Re: [Dle-develop] [RFC][PATCH] add tracepoint to __sk_mem_schedule

SourceForge Headquarters 1320 Columbia Street Suite 310 San Diego, CA 92101 +1 (858) 422-6466

Hi Neil,

Thank you for looking at it.
I'm afraid that my explanation was not enough.

On 06/15/2011 07:07 AM, Neil Horman wrote:
> On Tue, Jun 14, 2011 at 03:24:14PM -0400, Satoru Moriya wrote:
>
> There are several ways to do this already.  Every drop that occurs in the stack
> should have a corresponding statistical counter exposed for it, and we also have
> a tracepoint in kfree_skb that the dropwatch system monitors to inform us of
> dropped packets in a certralized fashion.  Not saying this tracepoint isn't
> worthwhile, only that it covers already covered ground.

Right. We can catch packet drop events via dropwatch/kfree_skb tracepoint.
OTOH, what I'd like to know is why kernel dropped packets. Basically,
we're able to know the reason because kfree_skb tracepoint records its
return address. But in this case it is difficult to know a detailed reason
because there are some possibilities. I'll try to explain UDP case.

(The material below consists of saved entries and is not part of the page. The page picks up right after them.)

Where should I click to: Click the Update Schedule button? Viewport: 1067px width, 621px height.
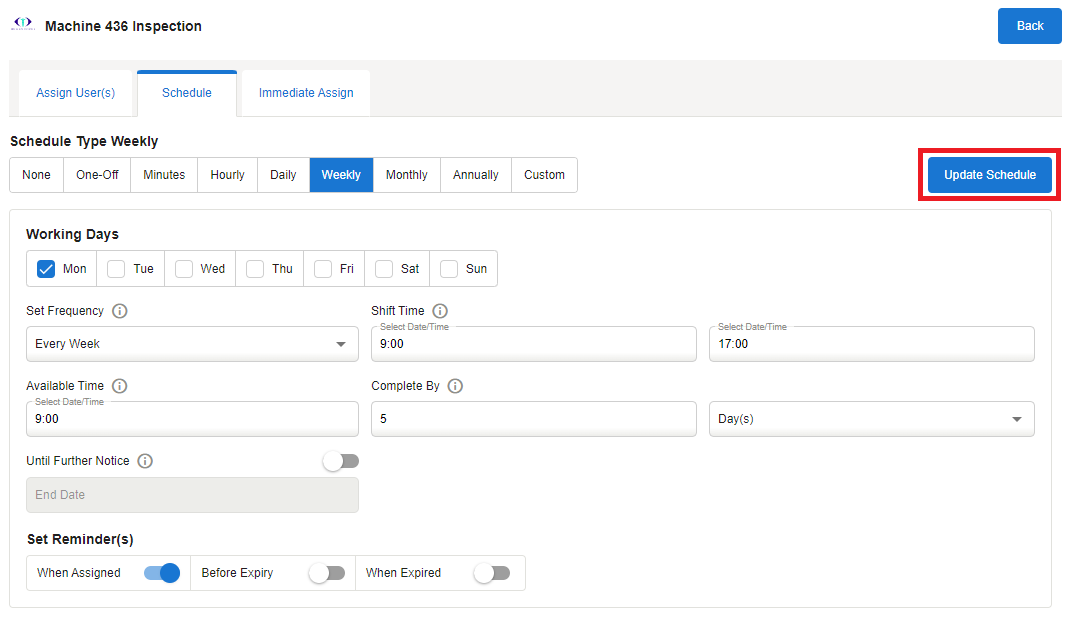click(x=989, y=175)
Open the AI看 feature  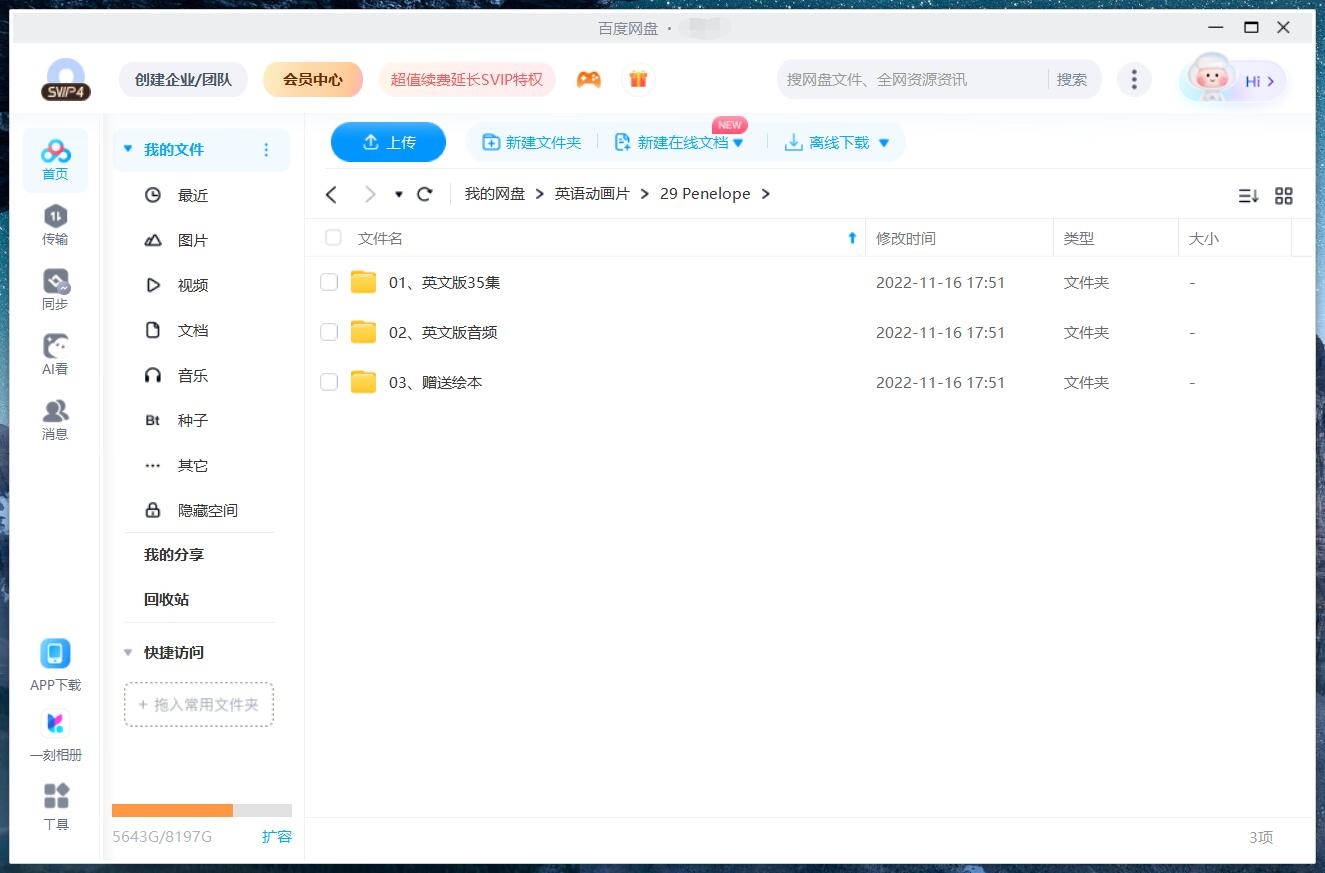coord(55,352)
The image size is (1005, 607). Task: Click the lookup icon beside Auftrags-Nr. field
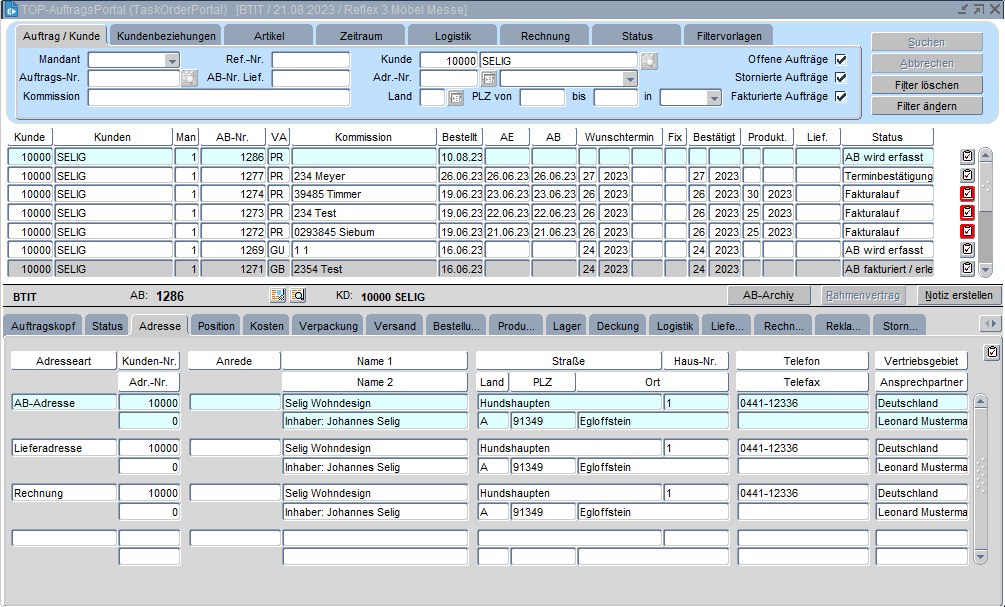(x=189, y=79)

> Again, this is why dropwatch exists.  UDP gets into this path from:
> __udp_queue_rcv_skb
>  ip_queue_rcv_skb
>   sock_queue_rcv_skb
>    sk_rmem_schedule
>     __sk_mem_schedule
> 
> If ip_queue_rcv_skb fails we increment the UDP_MIB_RCVBUFERRORS counter as well
> as the UDP_MIB_INERRORS counter, and on the kfree_skb call after those
> increments, dropwatch will report the frame loss and the fact that it occured in
> __udp_queue_rcv_skb

As you said, we're able to catch the packet drop in __udp_queue_rcv_skb
and it means ip_queue_rcv_skb/sock_queue_rcv_skb returned negative value.
In sock_queue_rcv_skb there are 3 possibilities where it returns nagative
val but we can't separate them from the kfree_skb tracepoint. Moreover
sock_queue_rcv_skb calls __sk_mem_schedule and there are several
if-statement to decide whether kernel should drop a packet in it. I'd like
to know the condition when it returned error because some of them are
related to sysctl knob e.g. /proc/sys/net/ipv4/udp_mem, udp_rmem_min,
udp_wmem_min for UDP case and we can tune kernel behavior easily.
Also they are needed to show root cause of packet drop to our customers.

Does it make sense?

> I still think its an interesting tracepoint, just because it might be nice to
> know which sockets are expanding their snd/rcv buffer space, but why not modify
> the tracepoint so that it accepts the return code of __sk_mem_schedule and call
> it from both sk_rmem_schedule and sk_wmem_schedule.   That way you can use the
> tracepoint to record both successfull expansion and failed expansions.

It may be good but not enough for me as I mentioned above.

Regards,
Satoru